> **WHAT IS EXPECTED**
Copy out every record exactly.

> **EXCERPTED RECORDS**
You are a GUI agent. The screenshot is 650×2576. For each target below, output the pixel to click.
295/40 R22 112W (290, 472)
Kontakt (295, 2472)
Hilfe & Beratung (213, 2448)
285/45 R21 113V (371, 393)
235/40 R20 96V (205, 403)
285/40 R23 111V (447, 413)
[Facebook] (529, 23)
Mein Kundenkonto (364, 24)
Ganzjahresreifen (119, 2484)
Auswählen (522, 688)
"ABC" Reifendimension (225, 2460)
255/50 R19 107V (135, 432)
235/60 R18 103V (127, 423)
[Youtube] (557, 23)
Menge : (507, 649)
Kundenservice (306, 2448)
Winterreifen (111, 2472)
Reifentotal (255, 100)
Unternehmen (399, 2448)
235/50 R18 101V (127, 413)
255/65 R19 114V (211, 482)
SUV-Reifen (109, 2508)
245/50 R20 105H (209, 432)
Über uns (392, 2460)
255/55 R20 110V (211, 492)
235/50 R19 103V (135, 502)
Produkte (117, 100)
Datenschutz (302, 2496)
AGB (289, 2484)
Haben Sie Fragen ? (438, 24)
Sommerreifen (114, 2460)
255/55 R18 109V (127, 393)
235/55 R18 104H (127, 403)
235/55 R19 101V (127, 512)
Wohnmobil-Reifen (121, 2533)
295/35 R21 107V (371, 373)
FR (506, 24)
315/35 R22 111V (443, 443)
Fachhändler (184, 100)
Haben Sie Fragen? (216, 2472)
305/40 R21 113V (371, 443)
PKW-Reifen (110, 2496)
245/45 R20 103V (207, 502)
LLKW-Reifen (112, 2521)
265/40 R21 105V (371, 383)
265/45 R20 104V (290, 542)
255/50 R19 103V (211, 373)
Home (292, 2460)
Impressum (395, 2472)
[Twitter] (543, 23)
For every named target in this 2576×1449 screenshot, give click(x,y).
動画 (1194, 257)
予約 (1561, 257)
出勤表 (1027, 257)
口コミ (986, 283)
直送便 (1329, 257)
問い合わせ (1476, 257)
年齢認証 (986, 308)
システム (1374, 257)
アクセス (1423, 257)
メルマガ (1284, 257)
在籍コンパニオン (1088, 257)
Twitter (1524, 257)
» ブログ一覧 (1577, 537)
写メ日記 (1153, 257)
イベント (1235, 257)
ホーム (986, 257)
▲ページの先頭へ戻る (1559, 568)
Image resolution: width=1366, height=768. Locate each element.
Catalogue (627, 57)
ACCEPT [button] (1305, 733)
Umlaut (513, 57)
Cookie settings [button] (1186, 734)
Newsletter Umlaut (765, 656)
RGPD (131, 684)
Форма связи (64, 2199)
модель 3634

> **WORKED SOLUTION**
You are a GUI agent. The screenshot is 650×2576. For each target below, output the pixel to click.
295/40 R22 112W (290, 472)
Kontakt (295, 2472)
Hilfe & Beratung (213, 2448)
285/45 R21 113V (371, 393)
235/40 R20 96V (205, 403)
285/40 R23 111V (447, 413)
[Facebook] (529, 23)
Mein Kundenkonto (364, 24)
Ganzjahresreifen (119, 2484)
Auswählen (522, 688)
"ABC" Reifendimension (225, 2460)
255/50 R19 107V (135, 432)
235/60 R18 103V (127, 423)
[Youtube] (557, 23)
Menge : (507, 649)
Kundenservice (306, 2448)
Winterreifen (111, 2472)
Reifentotal (255, 100)
Unternehmen (399, 2448)
235/50 R18 101V (127, 413)
255/65 R19 114V (211, 482)
SUV-Reifen (109, 2508)
245/50 R20 105H (209, 432)
Über uns (392, 2460)
255/55 R20 110V (211, 492)
235/50 R19 103V (135, 502)
Produkte (117, 100)
Datenschutz (302, 2496)
AGB (289, 2484)
Haben Sie Fragen ? (438, 24)
Sommerreifen (114, 2460)
255/55 R18 109V (127, 393)
235/55 R18 104H (127, 403)
235/55 R19 101V (127, 512)
Wohnmobil-Reifen (121, 2533)
295/35 R21 107V (371, 373)
FR (506, 24)
315/35 R22 111V (443, 443)
Fachhändler (184, 100)
Haben Sie Fragen? (216, 2472)
305/40 R21 113V (371, 443)
PKW-Reifen (110, 2496)
245/45 R20 103V (207, 502)
LLKW-Reifen (112, 2521)
265/40 R21 105V (371, 383)
265/45 R20 104V (290, 542)
255/50 R19 103V (211, 373)
Home (292, 2460)
Impressum (395, 2472)
[Twitter] (543, 23)
For every named target in this 2576×1449 screenshot, give click(x,y).
動画 (1194, 257)
予約 (1561, 257)
出勤表 (1027, 257)
口コミ (986, 283)
直送便 (1329, 257)
問い合わせ (1476, 257)
年齢認証 (986, 308)
システム (1374, 257)
アクセス (1423, 257)
メルマガ (1284, 257)
在籍コンパニオン (1088, 257)
Twitter (1524, 257)
» ブログ一覧 (1577, 537)
写メ日記 (1153, 257)
イベント (1235, 257)
ホーム (986, 257)
▲ページの先頭へ戻る (1559, 568)
Image resolution: width=1366, height=768. Locate each element.
Catalogue (627, 57)
ACCEPT [button] (1305, 733)
Umlaut (513, 57)
Cookie settings [button] (1186, 734)
Newsletter Umlaut (765, 656)
RGPD (131, 684)
Форма связи (64, 2199)
модель 3634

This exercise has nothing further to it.